# Cognitive functions and hand eye coordination



## thor odinson (May 21, 2011)

Which cognitive function is the best for hand eye coordination?

Me thinks it's people who have Extraverted Sensing as their dominant

Thoughts?


----------



## bobdaduck (Apr 24, 2010)

Cognitive functions are responsible for how we think, not our skills physically. I don't think that one could link a function to hand eye coordination.


----------



## thor odinson (May 21, 2011)

bobdaduck said:


> Cognitive functions are responsible for how we think, not our skills physically. I don't think that one could link a function to hand eye coordination.


Actually I think it can.

Cognitive functions affect the way we take in information.

And how we take in information affects how we respond.

If your dominant function is extraverted sensing then you are really paying attention to all sensory information in your immediate environment, thus better able to track the minute changes as and when they happen thus affecting response time.

This affects the eye part of hand eye coordination and the hand will naturally respond to information once taken in through the eyes.

If your eye sees a ball coming in earlier then your hand will quicker respond to catch the ball.


----------



## StrixAluco (Apr 8, 2011)

The problem is, then, that we have to take into consideration only "healthy" people since anyone with visual disorder (even such as slight amblyopia) or some neurological disorders (apraxia) would have have lower skills.

However, I do agree that while some types may have an advantage in some areas, skills are mostly personal and not everyone will have the same advantage. Still, people seem keen on considering that NTs are more able to use logic or do maths and sciences so perhaps we can see a predisposition to have some abilities due to the use of some functions.
A predisposition does not necessary mean that the ability will be well developped, it is just more likely to be present.


----------



## timeless (Mar 20, 2010)

You probably see some correlation with Se and hand-eye coordination but that's not set in stone.


----------



## thor odinson (May 21, 2011)

StrixAluco said:


> A predisposition does not necessary mean that the ability will be well developped, it is just more likely to be present.


Yeah and I guess that's what I'm trying to get at.

Imagine another type doing 3hrs practice a day and their hand eye coordination and then imagine someone who's dominant function is (Se) Extraverted Sensing.

Because the predisposition is there, imagine what the final result can be when it's nurtured or developed.

By way of analogy, imagine an INTJ or INTP studying thereotical physics for their entire life and how far they can progress due to innate predisposition.


----------



## Homraigar (Jul 29, 2011)

Going further on the point of predisposition, it's not impossible to imagine that strong Se will drive someone to seek experiences which will require development of skills in coordination.
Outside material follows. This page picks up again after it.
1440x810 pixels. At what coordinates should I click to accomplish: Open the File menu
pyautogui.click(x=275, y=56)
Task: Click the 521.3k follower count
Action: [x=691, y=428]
Sports, music performance and such. A correlation forms out of enjoyment leading to prolonged activity/training. But it is only a general correlation.

It's like the 'shy introvert/extrovert' thing... Extroverts would usually seek more social interaction out of desire for human contact, and as a result get more practice in speaking with people and thus are less likely to be shy. Yet it doesn't occur in all cases by any means.


----------



## Freddie Schultz (Aug 25, 2011)

I'm an INTP, and I have a habit of catching everything thrown at me. N ≠ oblivious, my friend...


----------



## dimane (Jun 11, 2011)

introverted=reflexive knowledge


----------



## DoctorYikes (Nov 22, 2010)

Well, I'm aux Se, and as a rule have scary-good hand-eye coordination. The 'notice something tipping off the table out of the corner of my eye and snap out a hand to catch it' sort of stuff.

That said, I don't think it's really so much innate as a long-honed skill. I'm sitting on over thirty years of martial arts and baseball experience. Add in a bit less of guitar playin', plenty of animal raisin', so on and so forth. Didn't happen overnight by any means. 

And then THAT said, there are people just innately quicker than others. Doesn't immediately substitute for practice, but it does raise the ceiling on how quickly and to what degree one can improve.


----------



## thor odinson (May 21, 2011)

DoctorYikes said:


> And then THAT said, there are people just innately quicker than others. Doesn't immediately substitute for practice, but it does raise the ceiling on how quickly and to what degree one can improve.


And this is the part I'm interested in. Im not saying someone with Se will have better hand eye coordination then another. But if some people have an innate ability to learn quicker and easier, given the description of Se, it seems it can be linked at least somewhat.


----------



## DoctorYikes (Nov 22, 2010)

thor odinson said:


> And this is the part I'm interested in. Im not saying someone with Se will have better hand eye coordination then another. But if some people have an innate ability to learn quicker and easier, given the description of Se, it seems it can be linked at least somewhat.


Maybe, though mindset can have plenty to do with performance. I could definitely see Se types finding that 'In the Zone' place, mentally, more easily. Wu Wei.


----------



## christmaslover (Nov 1, 2010)

Funny thread. I can tell you that my hand-eye cordination is horrible, and I am an ENFP, whith means S is my fourth function. My little sister is an IST, and she is damn good with hand-eye-coordination. None of us has really practised it. So I think it is something in it, but of course it is a lot of other things that matters!


----------